Dynamics and innovations within oomycete genomes: insights into biology, pathology, and evolution

Abstract

The eukaryotic microbes known as oomycetes are common inhabitants of terrestrial and aquatic environments and include saprophytes and pathogens. Lifestyles of the pathogens extend from biotrophy to necrotrophy, obligate to facultative pathogenesis, and narrow to broad host ranges on plants or animals. Sequencing of several pathogens has revealed striking variation in genome size and content, a plastic set of genes related to pathogenesis, and adaptations associated with obligate biotrophy. Features of genome evolution include repeat-driven expansions, deletions, gene fusions, and horizontal gene transfer in a landscape organized into gene-dense and gene-sparse sectors and influenced by transposable elements. Gene expression profiles are also highly dynamic throughout oomycete life cycles, with transcriptional polymorphisms as well as differences in protein sequence contributing to variation. The genome projects have set the foundation for functional studies and should spur the sequencing of additional species, including more diverse pathogens and nonpathogens.

Fig 1

Evolutionary history of oomycetes, lifestyles, and genome sequencing overview.
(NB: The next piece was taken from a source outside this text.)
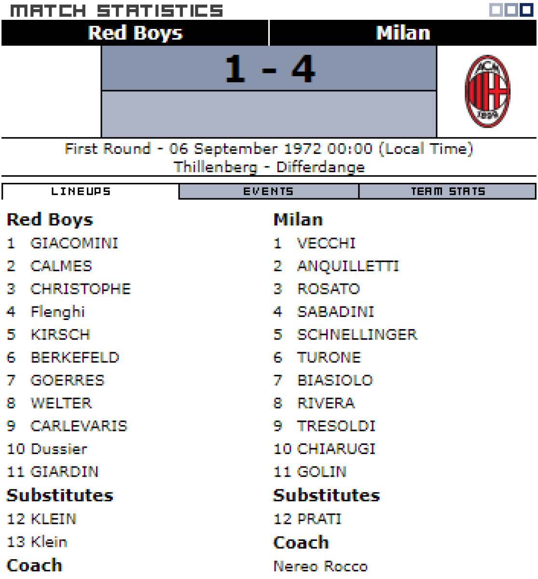
Task: Click the AC Milan club crest
Action: (x=487, y=92)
The main part of the figure portrays phylogenetic relationships between the major orders based on 28S rRNA sequences. Orders comprising the peronosporalean group (∼1,000 species), saprolegnians (∼500 species), and basal clades are noted (8). While Phytophthora was traditionally considered part of the Pythiales, it is now recognized to belong to the Peronosporales along with the downy mildews (70). Species with publicly released genome data are listed along with their predicted gene number, genome size, and repetitive DNA content if known; values are based on the most recent publication or data on websites. n.d., the percentage of repeats was not determined. The phylogram in the lower right shows the position of oomycetes compared to other eukaryotes.

Fig 2

Structural and transcriptional landscape of the P. infestans genome. (A) Expression patterns of genes in a portion of a chromosome. Genes with >2-fold-higher mRNAs in one life stage than on average are colored based on when expression is highest according to the key in the upper right (HY, hyphae; SP, sporangia; CLSP, sporangia cleaving into zoospores; ZO, swimming zoospores; GC, zoospore cysts germinating and making infection structures, e.g., appressoria). Genes not changing are in dark gray at half height. Note that the scaffold is split into two portions and that the horizontal axis represents gene order and not distance. (B) Representative gene-dense and gene-sparse regions. Shown are gene orientations, expression patterns as in panel A, and flanking DNA transposon (T) or retroelement-like (R) sequences. The two regions are separated by 450 kb, which is also gene sparse. (C) Example of closely spaced opposing promoters from genes with strong EST support from panel B. The 301-nt intergenic region includes a combined 142 nt of 5′ untranslated regions (UTRs) and has five predicted transcription factor binding sites (TFBS). The genes have a similar configuration in P. sojae.